The addStatistics method:

  • Gets all the individual statistics for each category
  • Sorts them by name
  • Adds each statistic to the builder
private void addStatistics(StringBuilder builder, Statistics statistics) {
// Add statistics header
 StatisticsType type = statistics.getType();
addStatisticsHeader(builder, statistics, type);
// Add statistics
 Arrays.stream(type.getStatistics())
.sorted(Comparator.comparing(StatisticDescriptor::getName))
.forEach(statisticDescriptor -> addStatistic(builder, statistics, statisticDescriptor));
builder.append("n");
}

The addStatistic method adds each statistic name and value to the builder.
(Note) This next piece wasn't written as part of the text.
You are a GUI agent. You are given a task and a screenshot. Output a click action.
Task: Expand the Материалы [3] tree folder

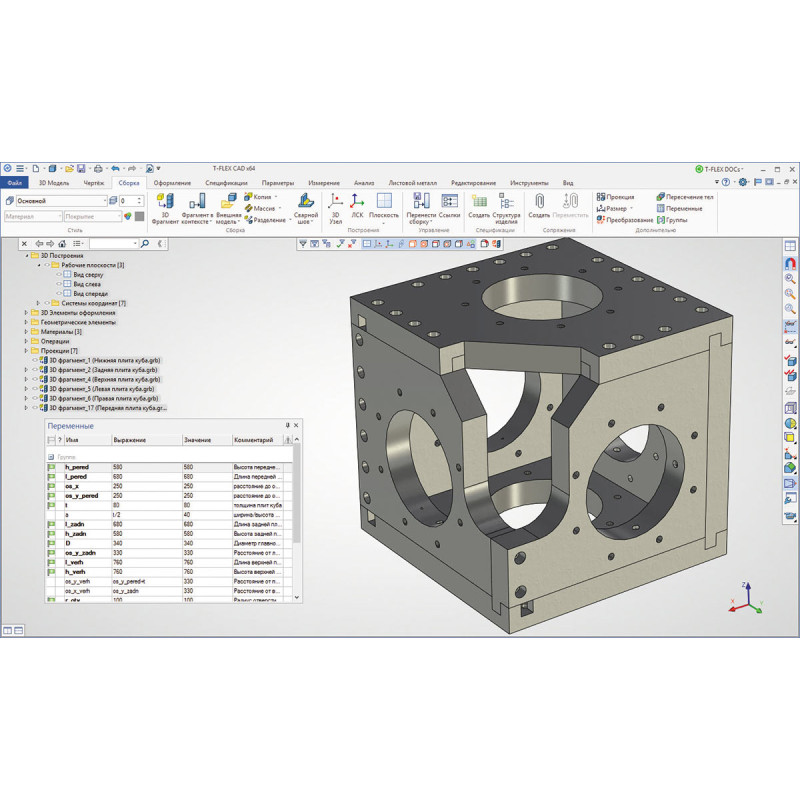click(x=26, y=331)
private void addStatistic(StringBuilder builder, Statistics statistics, StatisticDescriptor descriptor) {
builder
.append("nt")
.append(descriptor.getName())
.append("=")
.append(NumberFormat.getInstance().format(statistics.get(descriptor.getName())))
.append(" ")
.append(descriptor.getUnit());
}

A truncated example is shown below.

CachePerfStats.RegionStats-partition-Trade statistics:
creates=6,732 operations
entries=6,732 entries
updates=3,353 operations
CacheServerStats.192.168.1.17-0.0.0.0/0.0.0.0:57999 statistics:
currentClientConnections=1 sockets
currentClients=1 clients
putRequests=3,427 operations
putResponses=3,427 operations
receivedBytes=3,917,529 bytes
sentBytes=229,793 bytes
DistributionStats.distributionStats statistics:
processedMessages=8,276 messages
receivedBytes=4,515,304 bytes
receivedMessages=8,276 messages
replyWaitsCompleted=4,070 operations
sentBytes=31,715,422 bytes
sentMessages=10,386 messages
FunctionStatistics.GetStatisticValueFunction statistics:
functionExecutionCalls=2 operations
functionExecutionsCompleted=2 operations
FunctionStatistics.LogAllStatisticValuesFunction statistics:
functionExecutionCalls=5 operations
functionExecutionsCompleted=4 operations
PartitionedRegionStats./Trade statistics:
bucketCount=76 buckets
dataStoreBytesInUse=7,357,150 bytes
dataStoreEntryCount=6,732 entries
primaryBucketCount=38 buckets
putsCompleted=3,427 operations
StatSampler.statSampler statistics:
delayDuration=999 milliseconds
VMGCStats.ParNew statistics:
collectionTime=283 milliseconds
collections=2 operations
VMGCStats.ConcurrentMarkSweep statistics:
collectionTime=4,527 milliseconds
collections=3 operations
VMMemoryPoolStats.CMS Old Gen-Heap memory statistics:
currentMaxMemory=724,828,160 bytes
currentUsedMemory=21,330,872 bytes
VMStats.vmStats statistics:
cpus=4 cpus
freeMemory=924,641,576 bytes
maxMemory=1,038,876,672 bytes
threads=72 threads
totalMemory=1,038,876,672 bytes

Conclusion

This article has shown several ways to display both current and historical statistics.